Investigate and Resolve Large gRPC payloads from DWS breaking flows

Problem

We can see in the logs that there are considerable number of entries that indicate we are trying to send a message larger than 4MiB out from the Duo Workflow Service. These instances result in ExecuteBatchError which fails a flow.

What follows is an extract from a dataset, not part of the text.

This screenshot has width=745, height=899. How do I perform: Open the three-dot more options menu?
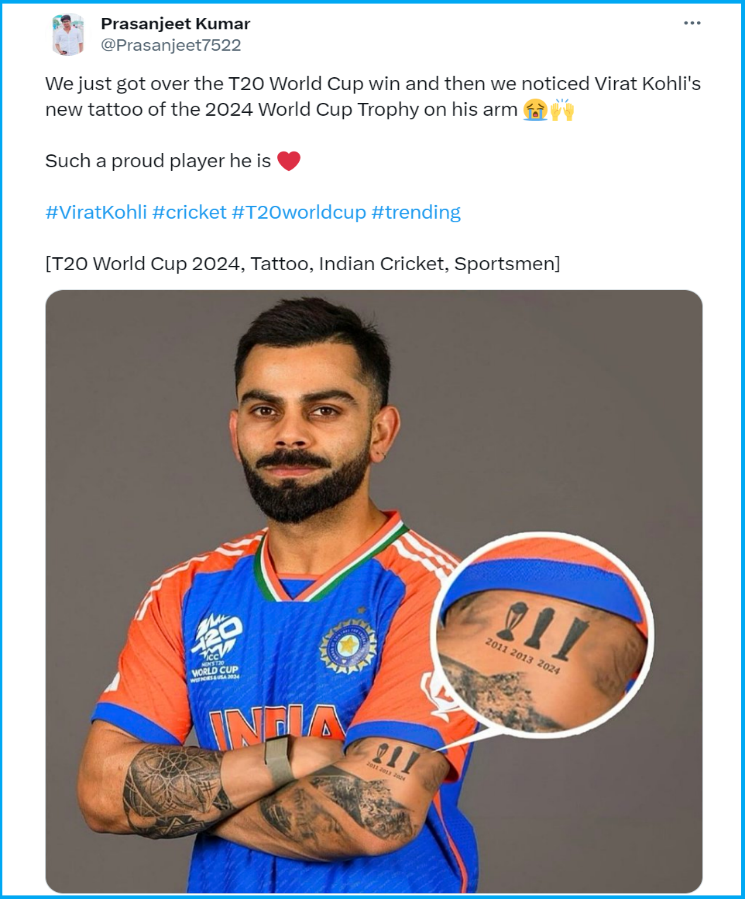pos(692,23)
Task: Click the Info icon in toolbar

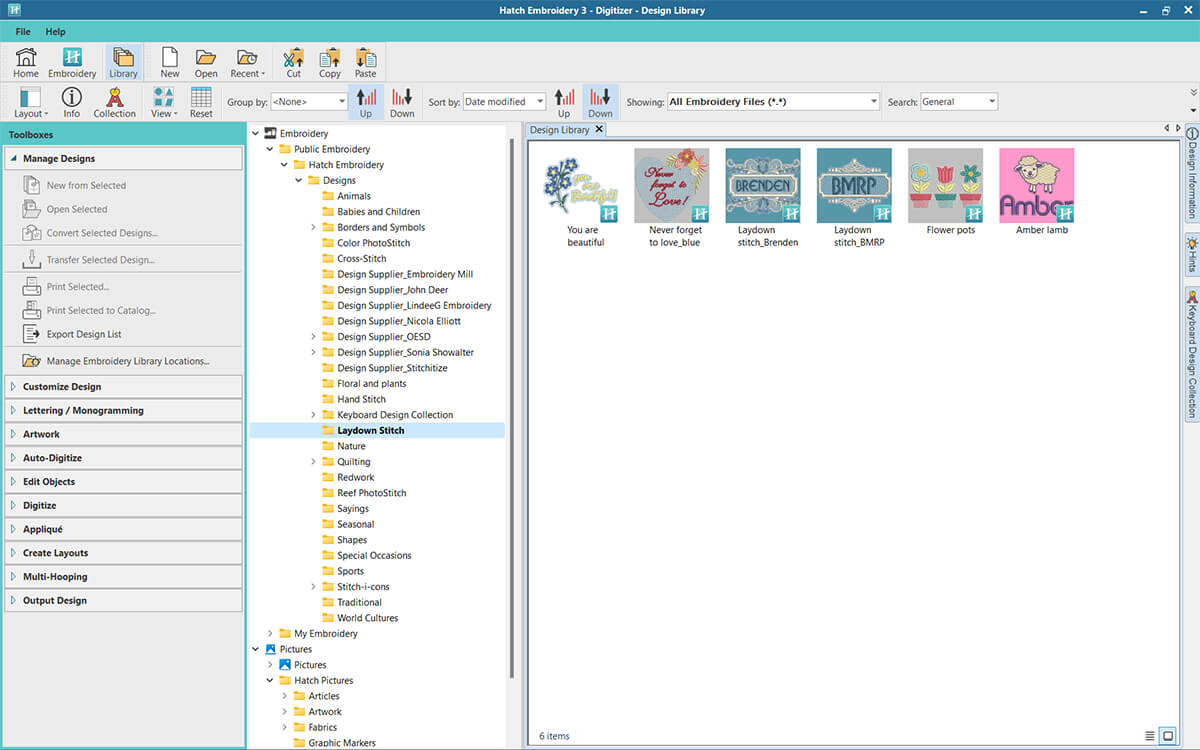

They also break the gRPC connection before failing the flow which means the state is not updated and the user will likely see minimal feedback in the UI about what went wrong.

source

Metrics/Dashboards

Logs from Duo Workflow Service to count instances of message limit exceeded: https://cloudlogging.app.goo.gl/6sMqFDcXZJz9K9g1A
Logs from Duo Workflow Service for ExecuteBatchError: https://cloudlogging.app.goo.gl/BF51y7gzVrJY4xYT7
Workhorse logs of payload too large: https://log.gprd.gitlab.net/app/r/s/uZeuG
Grafana metrics for ExecuteBatchError: https://dashboards.gitlab.net/d/3d9c7954-2669-4782-9206-b714c8a589fa/dws-log-based-dashboard?orgId=1&from=now-24h&to=now&timezone=utc&var-interval=5%20MINUTE&var-workflow=all&var-client=all&var-gitlab_realm=all&var-gitlab_version=all&var-gitlab_host_name=all&var-gcp_project_id=gitlab-runway-production&var-grpc_status_code=all&var-grpc_context_details=all&viewPanel=panel-19

TODO

Figure out what it looks like to a user when this exact situation happens by trying to send a checkpoint that is too large
1. Web UI
2. VS COde
Investigate how many unique users are being impacted by this
Investigate specific instances of this to see what the root cause was for that instance
Create followup issues to address whatever we learn
Monitor for 1-2 weeks to see if instances of large workflow breaking payloads is reduced

Edited Oct 14, 2025 by Dylan Griffith